Wyniki sprzedaży
Rynek pojazdów elektrycznych na Starym Kontynencie odnotowuje wzrost, choć eksperci wskazują, że tempo zmian nie odpowiada ambitnym celom Unii Europejskiej. Sprzedaż samochodów bateryjnych w 2023 roku wyniosła 1,9 miliona sztuk, co stanowiło 16,6 proc. udziału w rynku. W 2024 roku prognozowany jest wzrost do 2,7 miliona sztuk, przekładający się na 22,2 proc. Mimo to, osiągnięcie planowanych 80 procent do 2030 roku – jak wymaga UE – wydaje się mało prawdopodobne, oceniają specjaliści. Główne przeszkody to wysokie ceny e-aut oraz brak dostępnych modeli w segmencie masowym, czytaj budżetowych, które mogłyby przyciągnąć szersze grono nabywców.
Zdaniem fachowców
Eksperci, choćby Matt Schmidt ze Schmidt Automotive Research – cytowany przez Forbes’a –przewidują, że Europa Zachodnia osiągnie w 2030 roku 57-procentowy udziału samochodów elektrycznych w rynku. Z kolei agencja EV Volumes estymuje, że będzie to wartość na poziomie 61,6 proc., a francuska firma Inovev prognozuje jedynie 40 proc. Także profesor Stefan Bratzel z Niemieckiego Centrum Zarządzania Motoryzacją – przywołany przez media – twierdzi, że realne jest osiągnięcie 40, góra 50 proc. przez bateryjne samochody, jednocześnie podkreślając konieczność wprowadzenia tanich pojazdów w niższych segmentach cenowych.
Prognozy
Oczekuje się, że ten rok przyniesie przełom na rynku e-samochodów, dzięki pojawieniu się przystępniejszych modeli, takich jak np. Renault R5 czy Citroen eC3, oraz dzięki zaostrzeniu przepisów unijnych dotyczących emisji CO2. Wprowadzenie nowych regulacji zmusi producentów do intensyfikacji działań w kierunku elektromobilności, tym bardziej, że jeśli nie osiągną wyznaczonych celów emisyjnych, to zapłacą w sumie 15 miliardów euro kary – przypomina Europejskie Stowarzyszeniem Producentów Samochodów (ACEA). Dlatego zdaniem agencji analityczno-inwestorskiej Bernstein Research, w tym roku kluczowe będzie rozstrzygnięcie, czy obecne spowolnienie na rynku pojazdów elektrycznych ma charakter strukturalny, czy tymczasowy.
Rodzime analizy
W Polsce sytuacja jest bardziej skomplikowana. Rok 2024 okazał się wyjątkowo trudny dla polskiego rynku elektromobilności. Sprzedaż samochodów elektrycznych spadła o 3,5 proc. w segmencie osobowym i aż o 29 proc. w segmencie dostawczym, a udział pojazdów elektrycznych w rynku wynosi jedynie 3 proc. Zdaniem Aleksandra Rajcha z Polskiego Stowarzyszenia Nowej Mobilności (PSNM), decyzje o zawieszeniu i przedwczesnym zakończeniu programu „Mój elektryk” znacząco zahamowały rozwój rynku. Choć infrastruktura ładowania rozwijała się dynamicznie, rosnąc o 30 proc. w pierwszej połowie minionego roku, to brak systemowego wsparcia sprawi, że Polska stanie się zapleczem dla samochodów spalinowych, których sprzedaż będzie maleć w innych krajach UE – ocenia ekspert PSNM.

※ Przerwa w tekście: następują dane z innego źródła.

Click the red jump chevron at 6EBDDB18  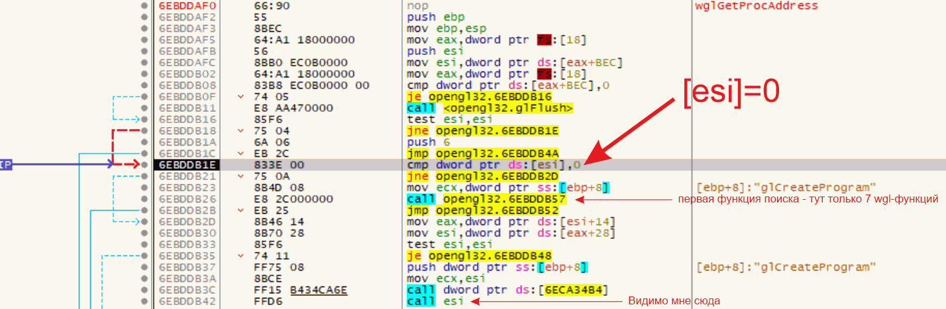click(x=240, y=131)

Świetlana perspektywa sektora zeroemisyjnego transportu wiążę się zatem z nowymi programami dopłat do elektrycznych ciężarówek i infrastruktury ładowania, które mają budżet wynoszący 6 miliardów złotych. Mimo to, eksperci ostrzegają, że bez zdecydowanego wsparcia i efektywnych regulacji Polska może pozostawać w tyle za resztą Europy w rozwoju tego sektora. Rok 2025 przyniesie nowe obowiązki związane z redukcją emisji, co wymusi na producentach intensyfikację działań na rzecz sprzedaży samochodów elektrycznych, a Polska będzie musiała podjąć szybkie działania, aby uniknąć stagnacji w tej dziedzinie.
Wniosek
Nadchodzące dwanaście miesięcy przyniesie nowe regulacje dotyczące redukcji emisji, zmuszając koncerny motoryzacyjne do zmiany strategii i intensyfikacji sprzedaży samochodów elektrycznych. Polska, z udziałem samochodów elektrycznych wynoszącym ok. 3 proc., ryzykuje staniem się rynkiem zbytu dla pojazdów spalinowych, na które klienci Europy Zachodniej patrzą coraz mniej przychylnie.

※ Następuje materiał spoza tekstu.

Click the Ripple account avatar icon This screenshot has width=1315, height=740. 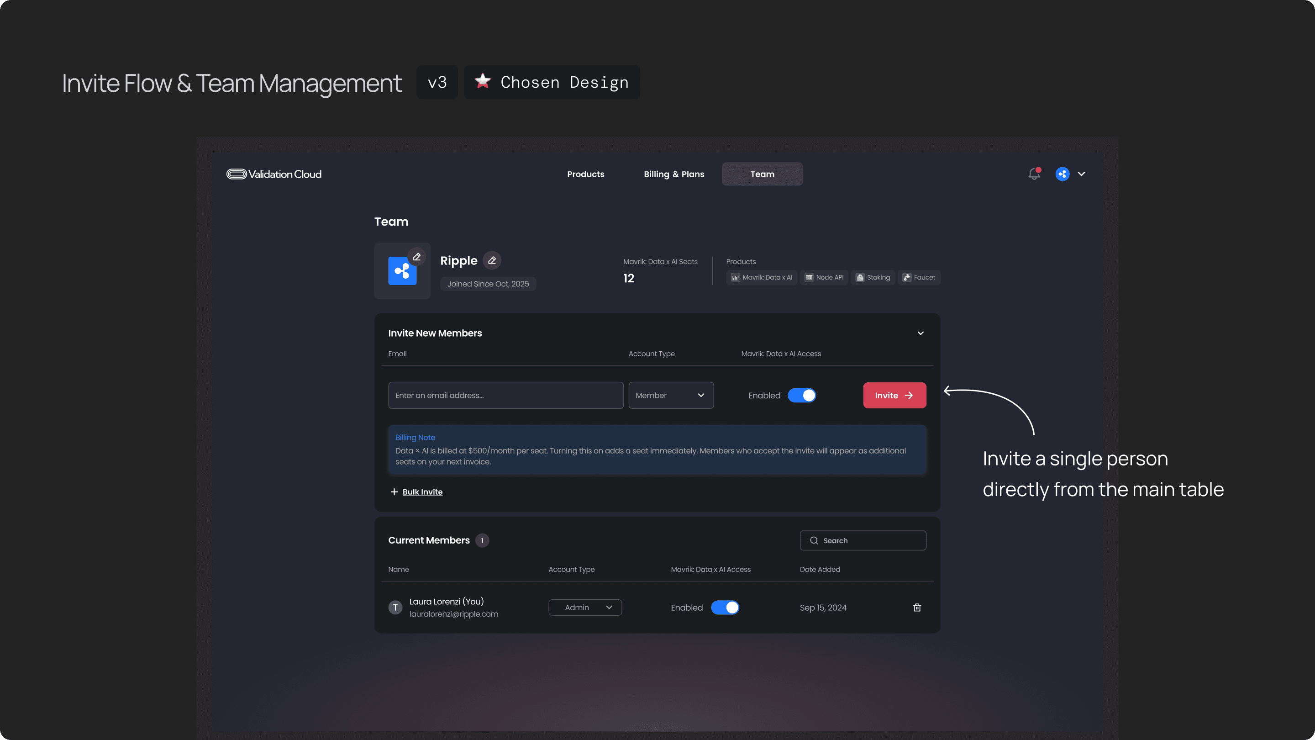1062,174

Maciej Mazur, Dyrektor Zarządzający PSNM zwraca uwagę, że koncerny zapewnią sobie realizację celów emisyjnych w państwach. W rezultacie rynek e-mobility w Polsce może znaleźć się na dłużej w fazie stagnacji. – W perspektywie krótkoterminowej właśnie to ryzyko wydaje się największym wyzwaniem, przed którym stają obecnie interesariusze sektora nowej mobilności w Polsce. Jeszcze nie jest za późno na podjęcie działań zapobiegawczych – dodał Mazur.